Ah, the pernicious overhead myth.
Dan Pallotta’s TEDtalk continues to spur conversation and (even some action) about the way we evaluate effectiveness. Funders have for too long depended on simplistic measurements, largely how much money is spent on administrative costs, or overhead.
This provides a measurement of sorts, and one that’s easy to arrive at. The question is whether it’s metric with meaning. The true picture of an organization’s effectiveness is far more complex and varied. It’s an important conversation, and I hope we’ll continue to debate it.
But here’s the other ugly truth:
The worst offenders when it comes to the overhead myth are not our funders.
Too often, the people clinging to the idea that administrative costs hurt program effectiveness are those of us working in nonprofit organizations.
Think about it. Unless your organization looks at fundraising and marketing as programs – as critical to your mission’s effectiveness – you’re buying into it.
I know why we do it. I do it, too. It’s the kind of people we are. We’re committed to our missions!
And I’m not arguing for runaway costs. I’m not arguing for luxe offices and exorbitant salaries. Because let’s face it, those are pretty rare. They get the news attention. But they get it because they’re so uncommon.
Most of us are working for far less than our skills would command in the for-profit world.
In conditions most for-profit interns don’t have to put up with.
And with expectations that border on the miraculous.
And most of us simply accept that our missions demand our programs comes first.
But I’m beginning to see how that well-meaning thought is killing our organizations and hampering our missions.
Fundraisers, we need to start demanding that our fundraising programs be central to our organizations. Our colleagues need to be part of those fundraising efforts.
I liken this to the instructions you’re given on an airplane to put the oxygen mask on yourself first, and then any children with you.
It seems counterintuitive to any parent out there – “my kids come first!”
But it’s smart.

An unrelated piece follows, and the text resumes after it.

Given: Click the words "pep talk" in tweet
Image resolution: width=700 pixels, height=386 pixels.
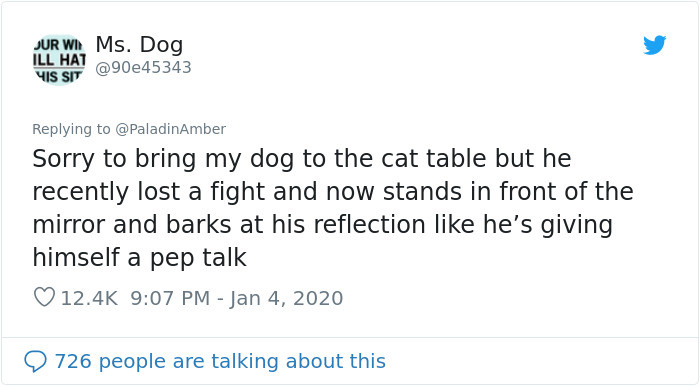Looking at the screenshot, I should point(198,258).
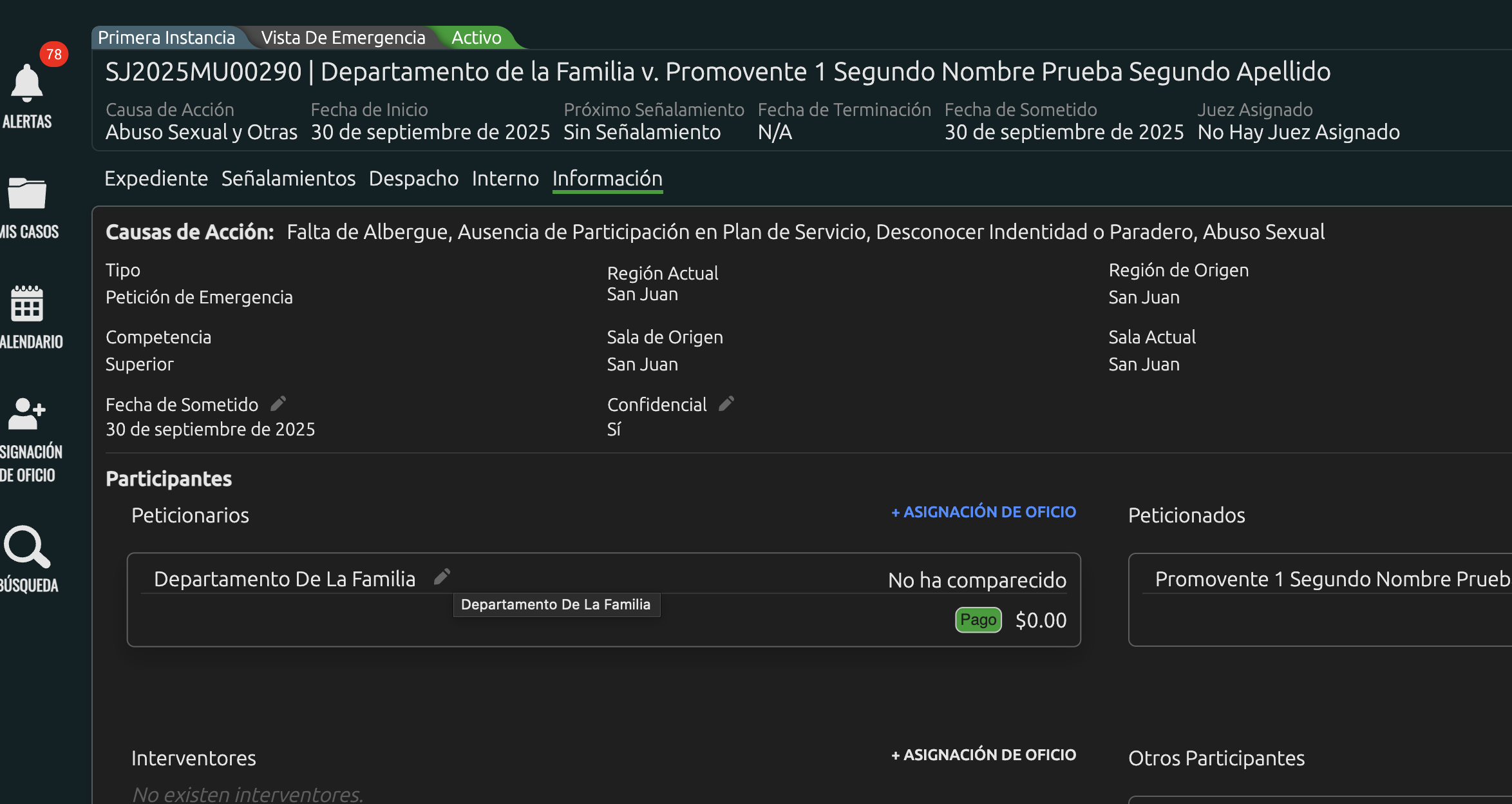
Task: Click the Asignación de Oficio sidebar icon
Action: click(27, 414)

If you don’t make sure you CAN get the masks on the kids, you’ll all be in trouble.
It’s the same with our organizations.
If your organization is in a growth phase, or your funding is less than sufficient, then you need to make your fundraising program a priority.
It’s the program you must invest in.
Because if you can’t do what’s needed for successful fundraising, you can’t sustain your organization’s mission.
If you can’t create conditions where your staff is stable (and paid), where equipment allows the work to be done, where the people investing in you can feel they’re making a wise choice – none of your programs will succeed.
How are you going to make a compelling case for support if you can’t attract smart, caring, skilled people to do that work?